QUALCOMM dan Intel di Pusaran Ekspansi AI: Fakta, Rumor, dan Potensi Masa Depan

Telusur Bisnis
5 Min Read
Perusahaan semikonduktor seperti QUALCOMM Incorporated (NASDAQ:QCOM) dan Intel memimpin inovasi ini

TELUSURBISNIS.COM – Industri teknologi sedang mengalami transformasi besar-besaran dengan adopsi Artificial Intelligence (AI) yang merambah berbagai sektor. Perusahaan semikonduktor seperti QUALCOMM Incorporated (NASDAQ:QCOM) dan Intel memimpin inovasi ini. Baru-baru ini, CEO QUALCOMM, Cristiano Amon, memberikan pernyataan yang menepis rumor akuisisi Intel, sekaligus menyoroti arah pertumbuhan perusahaan dalam pasar AI, khususnya di bidang mobilitas pintar dan Internet of Things (IoT).
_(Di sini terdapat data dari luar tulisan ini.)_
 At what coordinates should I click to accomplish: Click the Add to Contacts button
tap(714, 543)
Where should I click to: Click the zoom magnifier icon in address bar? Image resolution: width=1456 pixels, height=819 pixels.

Artikel ini akan membahas fakta, tren, serta peluang besar dalam ekspansi AI yang mengguncang dunia teknologi.

Pasar AI: Peluang Besar di Pusat Data

Seiring kemajuan teknologi, pusat data AI menjadi tulang punggung infrastruktur digital. Laporan McKinsey mengungkapkan bahwa permintaan global untuk kapasitas pusat data diperkirakan tumbuh hingga 22% per tahun hingga 2030. Bahkan, untuk pusat data yang mendukung beban kerja AI tingkat lanjut, tingkat pertumbuhannya bisa mencapai 33% per tahun.

Pada 2030, diproyeksikan sekitar 70% kapasitas pusat data akan didedikasikan untuk mendukung aplikasi AI, termasuk generative AI, yang saat ini menjadi salah satu teknologi AI dengan pertumbuhan tercepat. Teknologi ini diperkirakan akan menyumbang 40% dari total permintaan pusat data di masa depan.

Perusahaan seperti Crusoe Energy telah melihat peluang ini. Sebagai penyedia pusat data AI, mereka berhasil mengumpulkan hampir $685 juta dari target $818 juta untuk ekspansi infrastruktur mereka. Tren ini menyoroti minat besar investor terhadap sektor AI dan pentingnya infrastruktur yang dapat mendukung inovasi ini.

QUALCOMM dan Inovasi AI: Dari Smartphone ke Mobilitas dan IoT

QUALCOMM Incorporated telah lama dikenal sebagai raksasa teknologi nirkabel, dengan dominasi di pasar smartphone. Namun, perusahaan ini kini memperluas fokusnya ke teknologi berbasis AI yang dapat digunakan pada mobil pintar dan perangkat IoT. Dengan solusi chip yang mendukung aplikasi AI, QUALCOMM terus memperkuat posisinya sebagai pemain utama dalam ekosistem teknologi global.

Pada 20 November, Cristiano Amon menegaskan bahwa QUALCOMM tidak memiliki rencana untuk akuisisi besar, termasuk rumor yang menyebut perusahaan sedang mempertimbangkan pembelian Intel. Menurut Amon, QUALCOMM fokus pada pengembangan teknologi internal untuk mendorong pertumbuhan organik dan memperluas portofolio AI-nya.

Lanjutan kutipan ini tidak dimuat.